Remember that you’re a BEGINNER.
This is very important.
Just because you’ve been doing your research on the internet and you’ve even bought a few books, don’t make the mistake of walking into the gym and pulling off a 15 miler on the treadmill. Not even half of that.
Even if you used to be fit at one point in your life, don’t act like you’re 18 again and overdo it in the gym. You will either end up burning out or seriously injuring yourself. Remember that you are just beginning on your path to becoming ‘fit’ and design the workouts accordingly.
Don’t be afraid to ask for help.
Most likely, there is someone employed at your gym who knows a little about fitness. Ask that person for help if you need it. Want to know how to operate a particular piece of equipment? Ask. Have a question about recommended reps on a certain exercise? Ask.

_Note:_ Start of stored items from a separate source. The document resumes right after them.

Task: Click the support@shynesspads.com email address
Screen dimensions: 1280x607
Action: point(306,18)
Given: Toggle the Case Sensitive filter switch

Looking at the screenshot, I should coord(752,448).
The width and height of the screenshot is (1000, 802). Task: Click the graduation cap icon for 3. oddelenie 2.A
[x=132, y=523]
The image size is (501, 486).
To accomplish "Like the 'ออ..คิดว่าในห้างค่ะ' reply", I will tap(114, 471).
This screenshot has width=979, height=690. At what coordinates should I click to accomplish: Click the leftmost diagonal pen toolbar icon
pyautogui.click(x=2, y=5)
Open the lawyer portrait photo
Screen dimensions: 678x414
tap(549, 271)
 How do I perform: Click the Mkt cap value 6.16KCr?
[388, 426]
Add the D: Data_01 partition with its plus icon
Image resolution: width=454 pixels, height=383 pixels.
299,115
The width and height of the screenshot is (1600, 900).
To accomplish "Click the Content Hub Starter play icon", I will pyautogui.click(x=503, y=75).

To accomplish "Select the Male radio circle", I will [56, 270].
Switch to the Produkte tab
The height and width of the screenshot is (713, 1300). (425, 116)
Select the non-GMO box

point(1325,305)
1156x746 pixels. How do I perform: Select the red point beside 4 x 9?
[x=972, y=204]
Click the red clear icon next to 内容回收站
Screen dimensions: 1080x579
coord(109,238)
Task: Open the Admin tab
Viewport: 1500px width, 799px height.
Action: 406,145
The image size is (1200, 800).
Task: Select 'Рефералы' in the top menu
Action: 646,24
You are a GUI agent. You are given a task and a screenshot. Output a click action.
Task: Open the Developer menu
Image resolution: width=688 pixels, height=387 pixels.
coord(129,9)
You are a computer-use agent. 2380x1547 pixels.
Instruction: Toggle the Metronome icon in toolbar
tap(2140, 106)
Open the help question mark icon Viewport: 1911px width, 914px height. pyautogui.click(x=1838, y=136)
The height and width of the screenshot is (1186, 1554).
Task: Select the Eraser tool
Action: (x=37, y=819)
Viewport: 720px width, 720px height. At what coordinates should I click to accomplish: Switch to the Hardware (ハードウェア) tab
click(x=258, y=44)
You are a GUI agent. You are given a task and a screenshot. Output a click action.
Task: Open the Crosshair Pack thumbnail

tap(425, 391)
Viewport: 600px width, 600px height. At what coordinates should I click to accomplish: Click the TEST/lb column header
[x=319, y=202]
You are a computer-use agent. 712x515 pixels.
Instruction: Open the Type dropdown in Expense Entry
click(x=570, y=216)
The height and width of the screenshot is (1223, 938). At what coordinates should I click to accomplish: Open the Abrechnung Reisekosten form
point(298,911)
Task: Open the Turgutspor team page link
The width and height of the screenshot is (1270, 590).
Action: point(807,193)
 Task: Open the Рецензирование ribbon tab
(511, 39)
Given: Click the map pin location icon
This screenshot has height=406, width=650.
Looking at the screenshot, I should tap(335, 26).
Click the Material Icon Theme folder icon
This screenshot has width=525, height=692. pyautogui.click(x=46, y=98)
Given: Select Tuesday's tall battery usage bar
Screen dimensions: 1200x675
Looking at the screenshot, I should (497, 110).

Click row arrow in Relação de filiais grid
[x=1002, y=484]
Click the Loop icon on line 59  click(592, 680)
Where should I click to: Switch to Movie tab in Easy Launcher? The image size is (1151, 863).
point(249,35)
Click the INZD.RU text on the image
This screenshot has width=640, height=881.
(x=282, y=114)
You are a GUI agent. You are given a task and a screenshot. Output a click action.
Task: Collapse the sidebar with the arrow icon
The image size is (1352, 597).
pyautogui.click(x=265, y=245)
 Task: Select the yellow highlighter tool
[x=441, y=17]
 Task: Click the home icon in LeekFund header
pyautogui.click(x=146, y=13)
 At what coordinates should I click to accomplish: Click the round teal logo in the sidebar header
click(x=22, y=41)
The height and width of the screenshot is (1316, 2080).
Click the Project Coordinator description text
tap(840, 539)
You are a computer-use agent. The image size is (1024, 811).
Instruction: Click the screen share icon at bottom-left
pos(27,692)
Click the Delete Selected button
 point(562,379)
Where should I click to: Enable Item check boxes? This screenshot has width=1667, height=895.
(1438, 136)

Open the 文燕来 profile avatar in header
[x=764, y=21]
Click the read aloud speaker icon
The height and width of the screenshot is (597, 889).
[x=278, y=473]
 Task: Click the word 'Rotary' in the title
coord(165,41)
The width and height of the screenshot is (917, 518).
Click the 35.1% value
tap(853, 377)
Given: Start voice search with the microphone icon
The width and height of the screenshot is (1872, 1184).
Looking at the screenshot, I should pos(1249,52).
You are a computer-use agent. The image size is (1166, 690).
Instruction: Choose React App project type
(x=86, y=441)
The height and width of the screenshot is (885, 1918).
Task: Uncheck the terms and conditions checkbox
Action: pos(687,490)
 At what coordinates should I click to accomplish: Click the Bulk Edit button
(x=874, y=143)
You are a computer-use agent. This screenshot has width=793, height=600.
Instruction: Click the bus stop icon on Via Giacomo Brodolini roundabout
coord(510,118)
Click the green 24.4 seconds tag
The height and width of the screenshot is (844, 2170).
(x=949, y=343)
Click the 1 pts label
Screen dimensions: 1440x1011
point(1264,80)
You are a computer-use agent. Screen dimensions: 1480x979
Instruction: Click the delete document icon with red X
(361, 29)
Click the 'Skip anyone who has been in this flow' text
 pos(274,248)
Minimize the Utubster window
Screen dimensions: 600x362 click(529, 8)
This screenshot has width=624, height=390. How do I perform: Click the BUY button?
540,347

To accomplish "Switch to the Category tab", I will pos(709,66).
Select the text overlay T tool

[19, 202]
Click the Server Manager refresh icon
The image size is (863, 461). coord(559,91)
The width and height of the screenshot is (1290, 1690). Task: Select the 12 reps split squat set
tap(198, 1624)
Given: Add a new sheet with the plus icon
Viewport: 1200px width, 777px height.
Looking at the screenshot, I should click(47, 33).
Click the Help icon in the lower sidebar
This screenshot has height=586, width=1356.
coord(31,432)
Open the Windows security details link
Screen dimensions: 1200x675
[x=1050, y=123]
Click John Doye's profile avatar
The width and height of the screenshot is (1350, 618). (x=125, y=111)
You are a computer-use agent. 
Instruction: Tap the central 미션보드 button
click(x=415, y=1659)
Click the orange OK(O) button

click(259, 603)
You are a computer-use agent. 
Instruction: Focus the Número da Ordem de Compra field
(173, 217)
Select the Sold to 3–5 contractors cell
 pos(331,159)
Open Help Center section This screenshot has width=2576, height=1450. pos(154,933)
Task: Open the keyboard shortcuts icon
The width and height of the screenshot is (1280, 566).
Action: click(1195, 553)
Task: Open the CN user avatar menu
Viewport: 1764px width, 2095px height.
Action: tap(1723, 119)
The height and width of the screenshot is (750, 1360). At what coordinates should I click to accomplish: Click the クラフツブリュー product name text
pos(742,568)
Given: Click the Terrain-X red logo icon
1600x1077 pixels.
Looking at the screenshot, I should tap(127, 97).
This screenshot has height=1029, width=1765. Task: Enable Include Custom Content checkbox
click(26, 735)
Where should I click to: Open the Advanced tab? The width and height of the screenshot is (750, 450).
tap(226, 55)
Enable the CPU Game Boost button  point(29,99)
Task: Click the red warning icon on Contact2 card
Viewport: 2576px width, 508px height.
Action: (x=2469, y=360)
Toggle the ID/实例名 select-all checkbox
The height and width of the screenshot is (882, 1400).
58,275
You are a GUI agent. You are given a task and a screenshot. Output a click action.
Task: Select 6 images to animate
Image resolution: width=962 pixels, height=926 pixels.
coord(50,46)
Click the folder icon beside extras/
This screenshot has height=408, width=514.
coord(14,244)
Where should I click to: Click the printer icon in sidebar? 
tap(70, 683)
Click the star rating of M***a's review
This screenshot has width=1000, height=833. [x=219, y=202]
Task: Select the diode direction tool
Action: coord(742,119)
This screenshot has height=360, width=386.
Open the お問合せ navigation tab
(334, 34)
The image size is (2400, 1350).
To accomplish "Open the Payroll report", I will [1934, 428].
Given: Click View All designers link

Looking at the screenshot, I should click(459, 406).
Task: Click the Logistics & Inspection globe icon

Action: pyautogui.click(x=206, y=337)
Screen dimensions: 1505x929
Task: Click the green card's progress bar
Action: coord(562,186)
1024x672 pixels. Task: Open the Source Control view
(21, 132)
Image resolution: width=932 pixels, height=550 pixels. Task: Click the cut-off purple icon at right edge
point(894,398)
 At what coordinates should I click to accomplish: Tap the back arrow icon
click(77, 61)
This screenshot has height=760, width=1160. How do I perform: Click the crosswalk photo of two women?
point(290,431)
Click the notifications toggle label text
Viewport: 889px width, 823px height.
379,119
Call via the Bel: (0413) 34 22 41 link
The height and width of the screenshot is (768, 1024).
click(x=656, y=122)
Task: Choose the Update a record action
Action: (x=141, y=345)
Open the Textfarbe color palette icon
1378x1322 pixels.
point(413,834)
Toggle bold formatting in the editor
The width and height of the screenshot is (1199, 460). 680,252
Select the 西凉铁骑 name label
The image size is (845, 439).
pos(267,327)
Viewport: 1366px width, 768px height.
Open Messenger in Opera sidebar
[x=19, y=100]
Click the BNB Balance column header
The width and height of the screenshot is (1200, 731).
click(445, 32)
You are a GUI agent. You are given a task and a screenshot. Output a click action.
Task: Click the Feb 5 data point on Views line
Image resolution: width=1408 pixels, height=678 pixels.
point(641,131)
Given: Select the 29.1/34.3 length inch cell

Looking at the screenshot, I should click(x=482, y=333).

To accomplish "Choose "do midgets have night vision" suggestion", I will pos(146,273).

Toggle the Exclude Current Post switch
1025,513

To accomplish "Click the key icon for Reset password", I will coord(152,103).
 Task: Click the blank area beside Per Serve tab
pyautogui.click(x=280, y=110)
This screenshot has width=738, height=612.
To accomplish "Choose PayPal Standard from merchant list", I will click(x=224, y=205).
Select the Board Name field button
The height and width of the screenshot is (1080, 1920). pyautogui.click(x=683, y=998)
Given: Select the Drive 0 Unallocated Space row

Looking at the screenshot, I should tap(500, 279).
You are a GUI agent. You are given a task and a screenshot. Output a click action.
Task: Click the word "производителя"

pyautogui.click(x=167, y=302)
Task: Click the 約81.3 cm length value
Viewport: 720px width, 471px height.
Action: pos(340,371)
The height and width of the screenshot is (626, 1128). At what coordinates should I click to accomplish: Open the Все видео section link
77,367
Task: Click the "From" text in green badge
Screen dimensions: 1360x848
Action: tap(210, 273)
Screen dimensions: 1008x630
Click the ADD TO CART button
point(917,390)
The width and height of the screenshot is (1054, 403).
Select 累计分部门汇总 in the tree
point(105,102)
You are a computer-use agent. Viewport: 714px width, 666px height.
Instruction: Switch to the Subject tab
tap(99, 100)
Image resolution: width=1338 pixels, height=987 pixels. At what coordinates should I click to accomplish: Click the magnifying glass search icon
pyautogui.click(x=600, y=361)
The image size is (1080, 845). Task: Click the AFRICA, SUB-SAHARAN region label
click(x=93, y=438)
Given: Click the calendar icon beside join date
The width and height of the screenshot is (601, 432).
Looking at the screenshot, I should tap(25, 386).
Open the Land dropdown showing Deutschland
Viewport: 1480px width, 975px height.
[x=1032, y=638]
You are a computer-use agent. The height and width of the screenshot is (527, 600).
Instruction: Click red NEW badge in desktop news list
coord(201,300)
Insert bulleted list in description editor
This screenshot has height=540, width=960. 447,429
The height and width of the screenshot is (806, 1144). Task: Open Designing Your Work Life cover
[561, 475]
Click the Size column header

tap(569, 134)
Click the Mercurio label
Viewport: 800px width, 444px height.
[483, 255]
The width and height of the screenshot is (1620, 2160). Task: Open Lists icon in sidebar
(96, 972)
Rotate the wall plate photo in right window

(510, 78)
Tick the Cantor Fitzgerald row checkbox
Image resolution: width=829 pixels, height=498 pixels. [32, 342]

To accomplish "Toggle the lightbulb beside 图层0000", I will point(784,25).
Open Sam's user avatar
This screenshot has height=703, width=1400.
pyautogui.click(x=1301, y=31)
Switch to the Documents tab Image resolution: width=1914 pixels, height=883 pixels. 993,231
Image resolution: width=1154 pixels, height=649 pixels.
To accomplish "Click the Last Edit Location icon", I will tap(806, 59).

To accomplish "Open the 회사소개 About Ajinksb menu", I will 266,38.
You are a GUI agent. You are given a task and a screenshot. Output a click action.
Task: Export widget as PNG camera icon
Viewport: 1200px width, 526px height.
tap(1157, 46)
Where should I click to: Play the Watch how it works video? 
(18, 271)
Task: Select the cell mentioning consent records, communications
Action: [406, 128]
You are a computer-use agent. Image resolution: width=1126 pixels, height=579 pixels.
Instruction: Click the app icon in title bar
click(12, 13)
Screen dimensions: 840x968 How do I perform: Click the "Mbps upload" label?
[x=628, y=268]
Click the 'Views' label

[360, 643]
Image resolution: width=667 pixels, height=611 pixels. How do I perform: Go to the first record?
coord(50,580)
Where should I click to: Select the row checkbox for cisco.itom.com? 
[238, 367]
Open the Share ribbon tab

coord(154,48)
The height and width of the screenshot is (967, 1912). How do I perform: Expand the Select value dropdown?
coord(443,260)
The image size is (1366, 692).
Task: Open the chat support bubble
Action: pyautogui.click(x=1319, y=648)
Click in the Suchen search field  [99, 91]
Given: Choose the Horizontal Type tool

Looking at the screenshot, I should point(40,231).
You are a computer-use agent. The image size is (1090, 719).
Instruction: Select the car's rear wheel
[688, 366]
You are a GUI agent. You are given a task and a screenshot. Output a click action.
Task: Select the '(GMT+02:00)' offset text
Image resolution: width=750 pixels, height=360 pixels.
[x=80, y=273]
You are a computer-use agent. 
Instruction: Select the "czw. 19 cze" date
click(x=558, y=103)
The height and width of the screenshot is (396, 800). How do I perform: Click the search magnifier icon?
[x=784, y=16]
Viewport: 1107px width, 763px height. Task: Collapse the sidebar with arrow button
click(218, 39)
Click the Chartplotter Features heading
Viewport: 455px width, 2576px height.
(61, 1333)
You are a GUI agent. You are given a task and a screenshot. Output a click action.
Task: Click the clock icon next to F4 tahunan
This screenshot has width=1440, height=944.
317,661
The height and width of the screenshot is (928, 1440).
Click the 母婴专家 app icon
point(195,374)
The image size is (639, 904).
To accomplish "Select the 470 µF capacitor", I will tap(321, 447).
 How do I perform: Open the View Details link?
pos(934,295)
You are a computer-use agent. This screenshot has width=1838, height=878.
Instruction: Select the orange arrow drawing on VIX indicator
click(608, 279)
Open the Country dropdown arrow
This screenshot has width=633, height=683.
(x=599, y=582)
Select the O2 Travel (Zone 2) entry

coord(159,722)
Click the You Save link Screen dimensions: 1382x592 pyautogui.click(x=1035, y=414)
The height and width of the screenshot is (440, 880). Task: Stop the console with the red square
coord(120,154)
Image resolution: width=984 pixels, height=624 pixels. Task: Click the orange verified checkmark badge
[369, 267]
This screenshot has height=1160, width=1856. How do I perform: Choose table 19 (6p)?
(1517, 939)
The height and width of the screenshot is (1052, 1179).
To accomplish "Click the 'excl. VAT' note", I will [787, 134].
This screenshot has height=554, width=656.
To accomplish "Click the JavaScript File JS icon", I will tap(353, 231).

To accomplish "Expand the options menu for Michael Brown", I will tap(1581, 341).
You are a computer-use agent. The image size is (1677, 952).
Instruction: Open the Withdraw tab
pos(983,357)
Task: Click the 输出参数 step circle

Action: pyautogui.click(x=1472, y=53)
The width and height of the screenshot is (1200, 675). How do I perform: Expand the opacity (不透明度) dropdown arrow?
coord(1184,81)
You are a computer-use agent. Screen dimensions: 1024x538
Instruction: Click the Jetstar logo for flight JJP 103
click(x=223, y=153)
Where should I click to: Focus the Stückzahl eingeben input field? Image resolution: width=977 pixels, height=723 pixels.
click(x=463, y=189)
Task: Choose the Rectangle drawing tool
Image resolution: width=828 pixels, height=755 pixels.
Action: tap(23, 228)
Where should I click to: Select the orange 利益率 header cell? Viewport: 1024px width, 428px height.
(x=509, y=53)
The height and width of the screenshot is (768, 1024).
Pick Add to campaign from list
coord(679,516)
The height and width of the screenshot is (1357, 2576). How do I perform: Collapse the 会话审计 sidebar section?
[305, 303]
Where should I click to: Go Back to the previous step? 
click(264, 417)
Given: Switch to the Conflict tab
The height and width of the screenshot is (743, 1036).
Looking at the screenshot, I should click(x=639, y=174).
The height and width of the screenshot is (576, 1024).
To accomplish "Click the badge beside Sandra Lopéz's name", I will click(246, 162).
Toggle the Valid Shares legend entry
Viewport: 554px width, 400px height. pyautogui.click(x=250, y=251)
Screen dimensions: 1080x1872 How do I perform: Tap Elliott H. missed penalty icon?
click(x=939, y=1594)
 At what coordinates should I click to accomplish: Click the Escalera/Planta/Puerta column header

Chances are, there are knowledgeable people working out at your gym as well. There will be seasoned veterans working out in your gym who possess a ton of knowledge, and if they are a decent person, they won’t mind answering some well-timed questions. After all, if you enjoy working out, you should inspire others to do the same by helping those who are just starting out.
Always start with a warm-up!
Never begin your workout without warming-up first. When you perform activity and place strain on a “cold” muscle, you severely increase the chance of injury. A sufficient warm-up will get the blood flowing to the muscle tissue and increase elasticity of the fibers, thus allowing proper movement and reducing the chance that an injury will occur.
A proper warm-up should include a cardio-based exercise such as a light jog or ride on a stationary bike. The jog is an ideal warm-up because it involves muscles in both the upper and lower body, instead of the bike which is a mainly lower body dominant warm-up. The warm up should be between 10-20 minutes, depending mainly on the amount of time available and the intensity of the planned session of exercise.
After this warm-up, you should have a light to moderate sweat going and should feel ready to perform the bulk of your work out. The warm-up should not leave you feeling exhausted. If you are tired after the warm-up, cut back the length and intensity until you find what works for you.
Use a full-body scheme.
When designing your new workout program, I suggest performing at least one strengthening exercise for each of the major muscle groups:
- Arms (biceps, triceps, and forearms)
- Core / Abs
By performing at least one resistance exercise for each muscle group, you wil ensure that you aren’t neglecting a certain muscle group. You will be setting the stage for optimum balanced muscular development. Plus, if you happen to miss a workout, you can just pick right back up the next time in the gym, instead of throwing your entire program out of whack.
Use this site, and others around the web, to come up with a set of exercises for each of the categories above. There’s your program. Simple yet effective.
Don’t forget to cool down.
Just as you had to warm-up before your workout, you should make sure to properly cool down afterwards. This will allow your muscles to relax and will help the blood circulate to remove waste from the muscle tissue which will reduce soreness and tightness in the future. The less tight and sore you are within the next few days, the more eager you will be to workout again. Therefore, you will have a better chance of sticking with your new program, which is the ultimate goal!
To cool down, I’d suggest a short 10-15 minute cardio session on a different piece of equipment from which you used for your warm-up. An elliptical, stepper, or bike would be ideal. After the cardio, it is important to stretch. Perform your favorite stretch routine, making sure to hit on all of the same muscle groups included in your strength training regimine. Make sure you hold each stretch for 15-20 seconds to properly lengthen muscle fibers. This stretch will prevent soreness and reduce the risk of injury, while improving the elasticity and efficiency of the muscle tissue.
Well, there you have it. The simplicity and effectiveness of this begginer workout program outline will ensure that you stick to your new ‘good habit’ of exercising. Hopefully, by utilizing this method, you will not only build strength, endurance, balance, and flexibility, you will be paving the path along your new voyage to a healthier, happier life.